5 Myths about Precious Metals Investing

In today’s volatile economy, investors often turn to the precious metals sector as an alternative to traditional securities such as stocks and bonds. Unfortunately, the metals market is filled with myths, half-truths and urban legends that too many take for fact. Here are some of the more common myths potential investors might encounter:


Small investors can’t get into the metals markets.

Unlike some products in the securities market, gold and silver are well suited to the smaller investor. While the fees are slightly more expensive for small buys, anyone looking to buy an ounce of gold or silver will pay just a few extra dollars on small-scale purchases. A reputable broker such as Birch Gold Group based in Burbank, California with clients across the USA can help you better understand how to break into the precious metals market and mitigate fees.

 Governments control the price of precious metals and no one can make a profit.

While there are a few cases of governments trying to manipulate the precious metals market, these gains and losses are typically short term and don’t affect the smaller investors who are in it for the long term.
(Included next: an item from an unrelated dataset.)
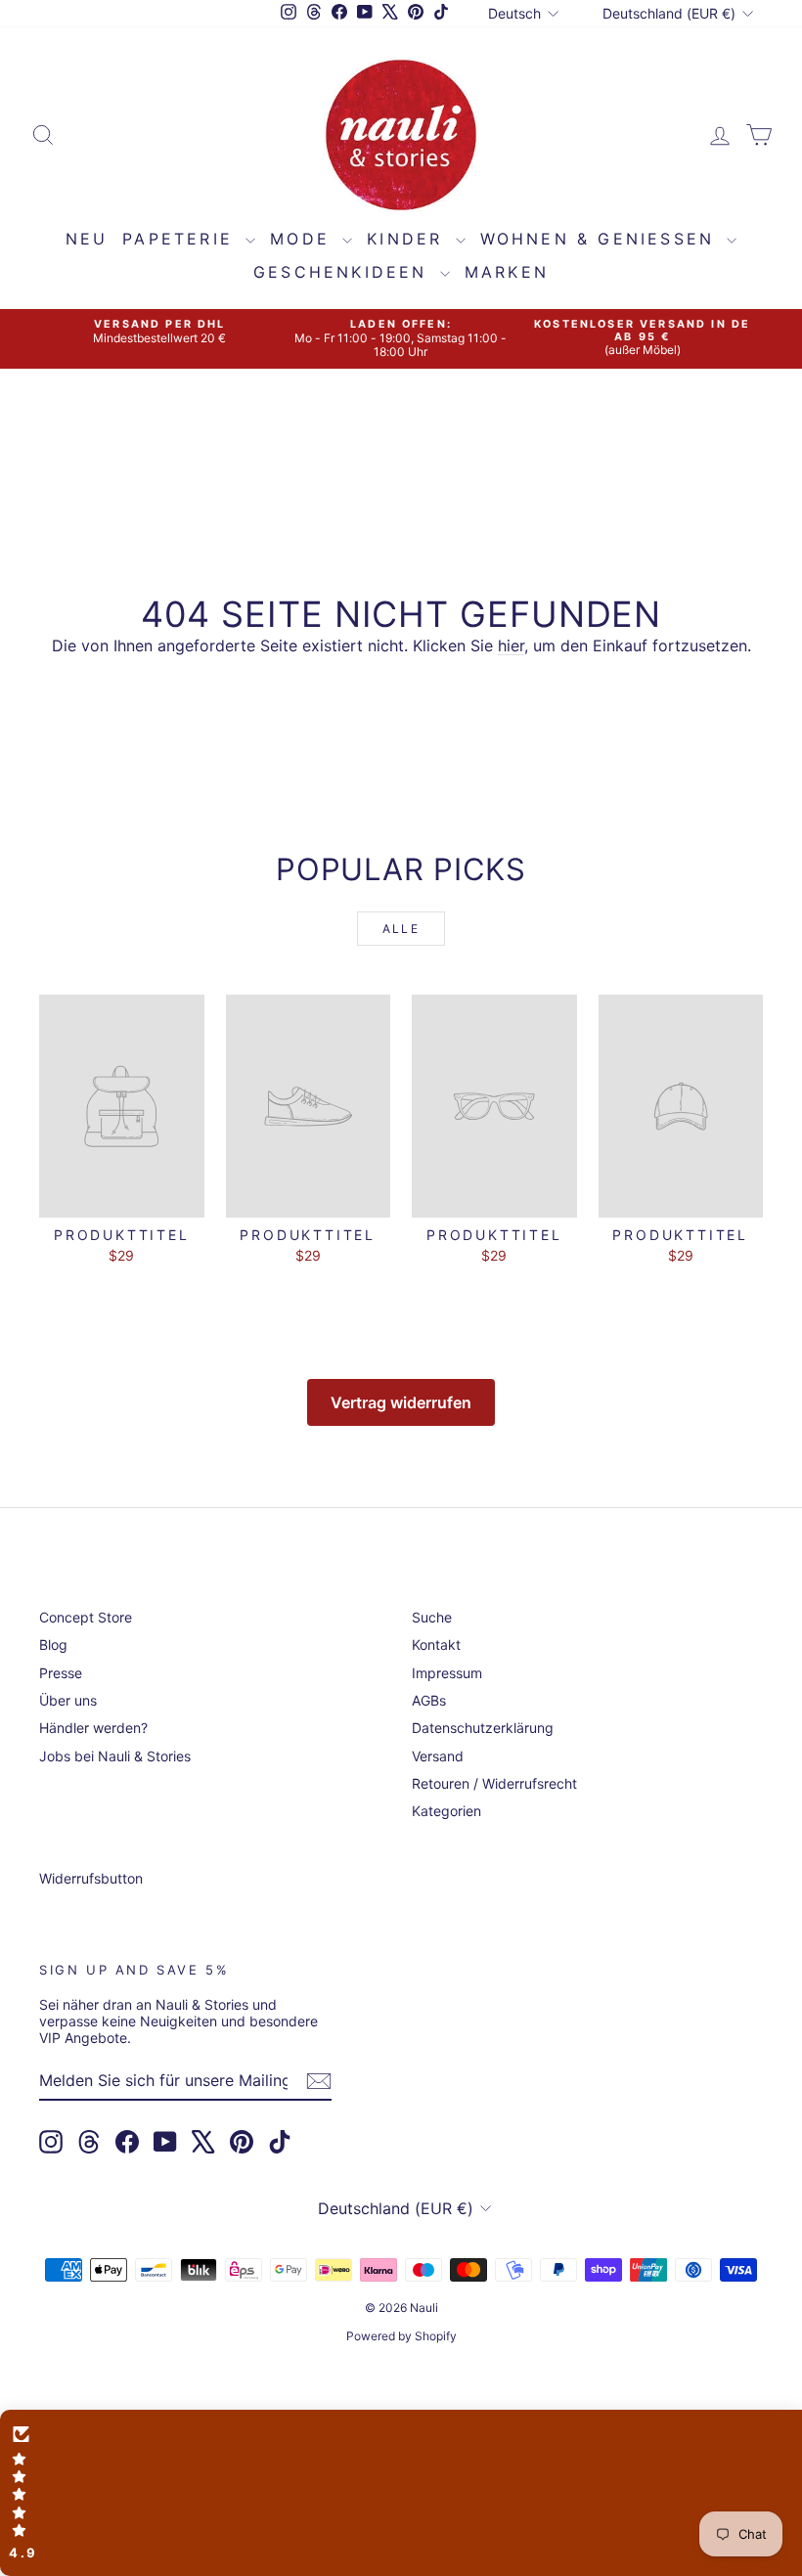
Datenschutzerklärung (483, 1727)
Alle (401, 928)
The fact is that bullion markets are primarily dictated by supply and demand and when large groups of investors want to buy (more gold) the price will go up.

 Buy mining stocks because they deliver bigger profits.

While stocks in the actual mining companies can do very well in the short term, these are very volatile stocks that fluctuate especially in declining markets. Physical metals tend to hold their value over longer periods of time.

 Storage is a big problem.

For peace of mind, the cost of storage is insignificant. Whether you choose a bank safety box or a safe in your home (though not recommended in light of the increasing savviness of today’s burglars), the cost of these protective services is negligible in the long term.

Another option is to not take possession of the metals at all. With an allocated account specific gold pieces will be allocated to you and many banks will hold the gold for you in their vaults for a small fee, and with an unallocated account, their fees are non-existent.

The profit is in “investment-grade” rare coins rather than bullion.

Owning rare gold and silver coins is akin to owning antiques and collectible art. While they hold their value, it takes an expert to know what they are doing and to do it well. Much of the value is in the rareness of the coin itself and when it comes time to sell these coins they can be much harder to offload at a profit that simple bullion.

Coin dealers will of course tell you differently.